HERMES: KV Cache as Hierarchical Memory for Efficient Streaming Video Understanding

Authors: Haowei Zhang, Shudong Yang, Jinlan Fu, See-Kiong Ng, Xipeng Qiu Affiliations: Fudan University, Shanghai Innovation Institute, National University of Singapore arXiv: 2601.14724 Project Page: hermes-streaming.github.io GitHub: haowei-freesky/HERMES

1. Motivation (研究动机)

这篇论文研究的是 streaming video understanding 场景下，如何让视频 MLLM 同时满足三件事：

理解稳定：不能因为长视频和 memory budget 受限而忘掉早期内容；
实时响应：用户提问到模型输出首 token 的延迟（TTFT）要很低；
显存可控：不能像 ReKV 那样靠缓存所有 KV 再 offload 才勉强工作。

作者认为，现有方法的问题不只是 memory budget 太小，而是不同 decoder layer 对视频信息的偏好并不相同，但以往方法通常用统一的 FIFO / uniform eviction 去管理所有层的 KV cache，因此浪费了 layer-wise 结构信息。

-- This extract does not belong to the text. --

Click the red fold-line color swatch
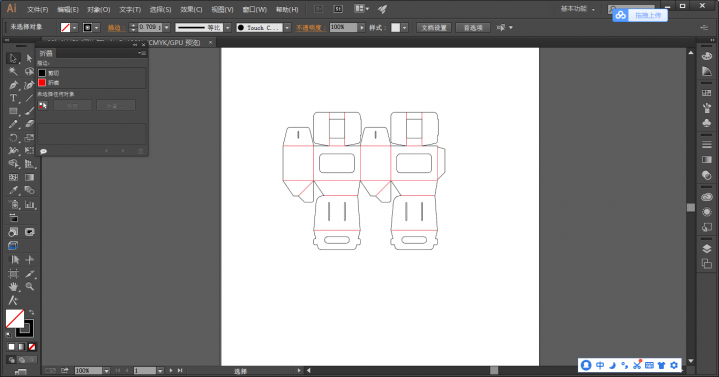 pyautogui.click(x=42, y=83)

换句话说，HERMES 的出发点是：KV cache 本身就应该被视作分层记忆系统，而不是一堆同质 token buffer。

2. Idea (核心思想)

HERMES 的核心洞见来自 attention 机制分析：

浅层的注意力强烈偏向最近 token，像 sensory memory；
中层介于 recency 与语义抽象之间，像 working memory；
深层会在帧级语义 anchor token 上出现节律性峰值，像 long-term memory。

于是作者提出：

不同层使用不同的 token 保留策略；
再通过 cross-layer smoothing 防止层间 memory 断裂；
最后用 position re-indexing 保证长流式序列下 RoPE 不崩坏。

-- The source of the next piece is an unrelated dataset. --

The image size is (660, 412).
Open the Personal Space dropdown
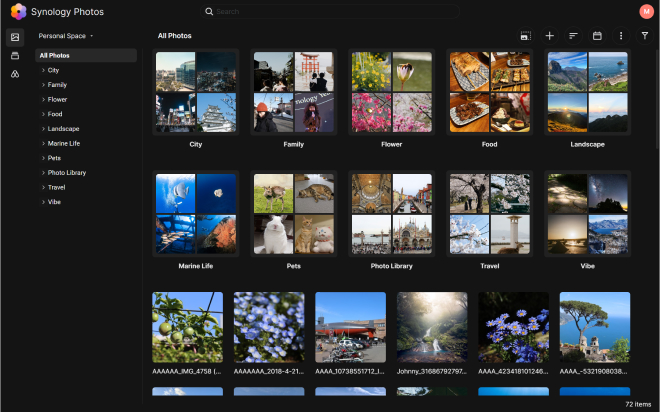(x=66, y=36)
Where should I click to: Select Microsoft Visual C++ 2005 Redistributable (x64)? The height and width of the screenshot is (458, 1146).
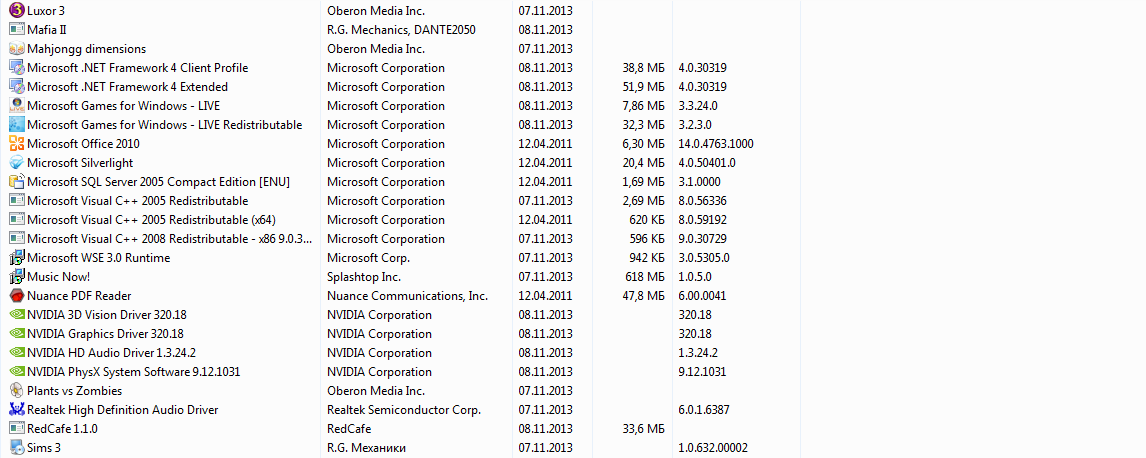151,220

它和很多 streaming video MLLM 方法最关键的区别在于：HERMES 不在 query 到来时做额外 retrieval/compression，而是提前把 memory 管理好，因此 TTFT 极低。

3. Method (方法)

3.1 Layer-wise preference analysis

Figure 1 解读： Figure 1 展示了深层 attention 的模式：在 layer 26 中，局部峰值呈现接近固定间隔，图中直接标出间隔 $N = 196$ ，恰好对应一帧在 LLaVA-OV 中编码出的 token 数量。这说明深层会自然形成 frame-level anchor token，更像在存储长期、语义化的帧记忆，而不是仅仅关注最近输入。这一发现正是 HERMES 把 KV cache 分成浅/中/深三类记忆层的依据。

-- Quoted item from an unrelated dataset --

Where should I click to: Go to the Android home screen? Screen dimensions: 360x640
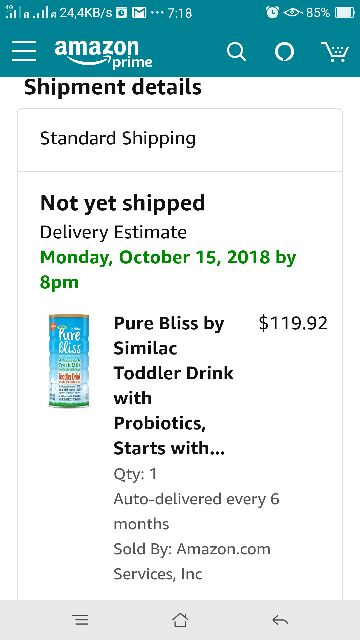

作者在 mechanistic investigation 中把视频 token 的层间注意力分成三种阶段：

Shallow Layers = Sensory Memory：极强 recency bias，几乎只关注最新 token；
Middle Layers = Working Memory：从 recency 逐步过渡到语义 anchor；
Deep Layers = Long-term Memory：在帧级 token 上出现规则峰值，承载长期语义信息。

3.2 Overall framework

Figure 2 解读： Figure 2 给出了 HERMES 的整体框架。左边视频流经 vision encoder / projector 进入分层 KV cache；中间是“KV Cache as Hierarchical Memory”，显式划分为浅层 sensory memory、中层 working memory、深层 long-term memory，并在不同层采用不同 importance score；右边则通过 cross-layer smoothing 让更深层的记忆信号反向影响较浅层，同时结合 tokenizer、prefilling、multimodal decoding，在用户提问时直接复用已经组织好的 cache 实时回答，而不需要额外 retrieval。

3.3 Hierarchical KV Cache Management

设 layer $l$ 中第 $i$ 个视频 token 的重要性为 $S_{i}^{l}$ 。HERMES 按层类型定义不同的重要性分数。

(1) 浅层：recency / forgetting curve

浅层被看作 sensory memory，采用类似遗忘曲线：

S_{i}^{l} = α_{i}^{l} \cdot e^{- k Δ t_{i}}, Δ t_{i} = T - 1 - i .

这里 $T$ 是当前 cache 中的总 token 数， $Δ t_{i}$ 越大表示 token 越旧，因此分数越低。

(2) 深层：attention-based long-term memory

深层被视作 long-term memory，直接按 pseudo query attention 权重定义：

S_{i}^{l} = α_{i}^{l} \cdot W_{i}^{l},

其中 $W_{i}^{l}$ 是第 $l$ 层中 token $i$ 对用户问题（在 streaming 场景用 generic guidance prompt 代替真实问题）所对应的注意力权重。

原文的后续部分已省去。